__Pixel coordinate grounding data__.
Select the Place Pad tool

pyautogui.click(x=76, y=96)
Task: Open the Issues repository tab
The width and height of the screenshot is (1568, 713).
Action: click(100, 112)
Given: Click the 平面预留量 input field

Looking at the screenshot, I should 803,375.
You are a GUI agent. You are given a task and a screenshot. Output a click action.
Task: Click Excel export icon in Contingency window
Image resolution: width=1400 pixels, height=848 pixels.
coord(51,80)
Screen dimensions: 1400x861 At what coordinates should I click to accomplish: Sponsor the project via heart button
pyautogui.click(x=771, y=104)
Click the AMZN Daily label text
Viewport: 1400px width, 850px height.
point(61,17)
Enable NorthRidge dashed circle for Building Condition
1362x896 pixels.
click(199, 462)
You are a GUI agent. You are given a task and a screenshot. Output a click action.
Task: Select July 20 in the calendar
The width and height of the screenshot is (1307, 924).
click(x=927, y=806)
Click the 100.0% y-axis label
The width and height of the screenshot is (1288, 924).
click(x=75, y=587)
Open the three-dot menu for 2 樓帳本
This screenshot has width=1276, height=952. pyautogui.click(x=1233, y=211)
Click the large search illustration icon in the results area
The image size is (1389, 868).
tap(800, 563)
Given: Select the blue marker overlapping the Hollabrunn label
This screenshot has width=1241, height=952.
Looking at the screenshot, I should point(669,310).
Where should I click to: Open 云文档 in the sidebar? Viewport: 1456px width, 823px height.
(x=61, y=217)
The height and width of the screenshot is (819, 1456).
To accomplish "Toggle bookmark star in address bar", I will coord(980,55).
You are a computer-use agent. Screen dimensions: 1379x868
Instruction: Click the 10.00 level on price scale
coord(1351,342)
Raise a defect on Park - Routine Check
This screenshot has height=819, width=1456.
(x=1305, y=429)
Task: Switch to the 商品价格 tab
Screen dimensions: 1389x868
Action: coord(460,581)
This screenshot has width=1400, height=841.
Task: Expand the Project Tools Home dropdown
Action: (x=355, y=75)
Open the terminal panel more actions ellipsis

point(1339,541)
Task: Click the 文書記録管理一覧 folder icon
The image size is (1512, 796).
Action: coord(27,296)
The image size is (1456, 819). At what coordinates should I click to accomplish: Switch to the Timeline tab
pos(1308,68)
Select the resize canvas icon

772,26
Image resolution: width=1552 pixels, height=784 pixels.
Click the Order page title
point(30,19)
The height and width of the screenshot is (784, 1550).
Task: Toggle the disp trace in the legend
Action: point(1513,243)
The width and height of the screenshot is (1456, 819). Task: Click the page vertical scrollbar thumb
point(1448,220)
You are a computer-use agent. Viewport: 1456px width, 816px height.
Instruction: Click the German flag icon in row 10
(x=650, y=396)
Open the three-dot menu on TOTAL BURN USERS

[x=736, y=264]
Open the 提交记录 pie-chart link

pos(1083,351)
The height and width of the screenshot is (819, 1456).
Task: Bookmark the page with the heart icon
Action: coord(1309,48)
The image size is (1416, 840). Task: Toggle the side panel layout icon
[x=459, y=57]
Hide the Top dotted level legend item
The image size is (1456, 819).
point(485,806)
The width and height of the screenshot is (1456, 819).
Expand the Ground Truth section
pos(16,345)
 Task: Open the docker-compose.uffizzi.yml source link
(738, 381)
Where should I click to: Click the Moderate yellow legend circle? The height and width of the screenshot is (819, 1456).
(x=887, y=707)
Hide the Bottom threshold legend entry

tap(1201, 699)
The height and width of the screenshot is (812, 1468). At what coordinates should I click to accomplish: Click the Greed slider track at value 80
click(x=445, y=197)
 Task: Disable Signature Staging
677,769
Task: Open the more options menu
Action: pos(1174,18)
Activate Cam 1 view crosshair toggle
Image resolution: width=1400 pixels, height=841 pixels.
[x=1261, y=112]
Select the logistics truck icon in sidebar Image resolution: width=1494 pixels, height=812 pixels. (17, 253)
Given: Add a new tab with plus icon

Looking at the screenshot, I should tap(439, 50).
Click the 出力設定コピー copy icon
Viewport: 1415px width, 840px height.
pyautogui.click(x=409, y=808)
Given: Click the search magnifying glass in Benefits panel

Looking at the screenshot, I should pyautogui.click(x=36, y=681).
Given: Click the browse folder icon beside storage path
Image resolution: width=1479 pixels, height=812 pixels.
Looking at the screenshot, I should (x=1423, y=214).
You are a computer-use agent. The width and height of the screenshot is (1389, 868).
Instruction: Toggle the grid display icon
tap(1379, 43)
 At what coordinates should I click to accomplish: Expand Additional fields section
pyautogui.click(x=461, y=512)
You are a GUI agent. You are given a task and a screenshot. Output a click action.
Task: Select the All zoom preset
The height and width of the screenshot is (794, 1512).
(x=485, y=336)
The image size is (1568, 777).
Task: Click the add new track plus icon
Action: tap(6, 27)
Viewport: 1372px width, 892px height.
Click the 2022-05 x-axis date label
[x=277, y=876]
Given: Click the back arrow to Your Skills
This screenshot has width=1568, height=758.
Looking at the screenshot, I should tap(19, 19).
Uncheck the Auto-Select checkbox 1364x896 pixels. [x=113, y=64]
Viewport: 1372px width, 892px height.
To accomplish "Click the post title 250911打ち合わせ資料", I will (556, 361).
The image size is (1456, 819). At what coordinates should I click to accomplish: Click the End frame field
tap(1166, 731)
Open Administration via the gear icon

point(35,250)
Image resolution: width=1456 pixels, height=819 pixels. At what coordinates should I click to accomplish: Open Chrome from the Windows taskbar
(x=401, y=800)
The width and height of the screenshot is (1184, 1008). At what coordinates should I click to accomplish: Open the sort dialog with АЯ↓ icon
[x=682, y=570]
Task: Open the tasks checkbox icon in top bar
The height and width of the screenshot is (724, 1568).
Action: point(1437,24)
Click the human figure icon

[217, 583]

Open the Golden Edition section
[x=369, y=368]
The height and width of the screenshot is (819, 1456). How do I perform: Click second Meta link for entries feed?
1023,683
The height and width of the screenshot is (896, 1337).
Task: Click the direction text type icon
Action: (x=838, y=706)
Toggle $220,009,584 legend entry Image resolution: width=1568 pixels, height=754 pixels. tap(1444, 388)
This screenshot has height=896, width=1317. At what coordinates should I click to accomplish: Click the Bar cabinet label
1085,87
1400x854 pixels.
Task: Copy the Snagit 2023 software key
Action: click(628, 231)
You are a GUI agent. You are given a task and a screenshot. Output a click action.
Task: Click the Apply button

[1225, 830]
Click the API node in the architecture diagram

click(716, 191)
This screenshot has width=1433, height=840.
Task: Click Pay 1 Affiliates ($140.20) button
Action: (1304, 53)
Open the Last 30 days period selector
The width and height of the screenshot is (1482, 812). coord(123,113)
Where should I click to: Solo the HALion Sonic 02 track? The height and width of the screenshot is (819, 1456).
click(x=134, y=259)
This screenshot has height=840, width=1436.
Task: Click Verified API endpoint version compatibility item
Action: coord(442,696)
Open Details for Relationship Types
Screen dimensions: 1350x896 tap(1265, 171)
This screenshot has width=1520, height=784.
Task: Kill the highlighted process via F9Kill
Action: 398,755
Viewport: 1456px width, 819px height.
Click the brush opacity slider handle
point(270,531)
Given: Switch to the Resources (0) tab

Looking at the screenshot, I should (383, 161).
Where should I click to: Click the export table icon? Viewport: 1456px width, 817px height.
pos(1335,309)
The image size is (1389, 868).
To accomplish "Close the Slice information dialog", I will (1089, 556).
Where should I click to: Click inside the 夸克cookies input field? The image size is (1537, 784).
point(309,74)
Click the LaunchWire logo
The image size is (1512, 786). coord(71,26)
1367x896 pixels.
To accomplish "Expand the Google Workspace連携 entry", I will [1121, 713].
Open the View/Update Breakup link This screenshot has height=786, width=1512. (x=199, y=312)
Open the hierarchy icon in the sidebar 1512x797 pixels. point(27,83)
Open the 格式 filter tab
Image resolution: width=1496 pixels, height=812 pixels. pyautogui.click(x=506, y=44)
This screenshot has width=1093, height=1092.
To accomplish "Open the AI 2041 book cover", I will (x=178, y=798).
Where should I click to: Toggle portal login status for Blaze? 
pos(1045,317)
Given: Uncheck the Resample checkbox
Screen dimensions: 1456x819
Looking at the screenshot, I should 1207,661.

__WORK INSTRUCTIONS__.
When the line with "Task: Select July 20 in the calendar" is reached in the data above, begin copying, and stop after the line with "Task: Switch to the 商品价格 tab"; copy each line exactly, both ends included.

__THE COMPLETED TASK__.
Task: Select July 20 in the calendar
The width and height of the screenshot is (1307, 924).
click(x=927, y=806)
Click the 100.0% y-axis label
The width and height of the screenshot is (1288, 924).
click(x=75, y=587)
Open the three-dot menu for 2 樓帳本
This screenshot has width=1276, height=952. pyautogui.click(x=1233, y=211)
Click the large search illustration icon in the results area
The image size is (1389, 868).
tap(800, 563)
Given: Select the blue marker overlapping the Hollabrunn label
This screenshot has width=1241, height=952.
Looking at the screenshot, I should point(669,310).
Where should I click to: Open 云文档 in the sidebar? Viewport: 1456px width, 823px height.
(x=61, y=217)
The height and width of the screenshot is (819, 1456).
To accomplish "Toggle bookmark star in address bar", I will coord(980,55).
You are a computer-use agent. Screen dimensions: 1379x868
Instruction: Click the 10.00 level on price scale
coord(1351,342)
Raise a defect on Park - Routine Check
This screenshot has height=819, width=1456.
(x=1305, y=429)
Task: Switch to the 商品价格 tab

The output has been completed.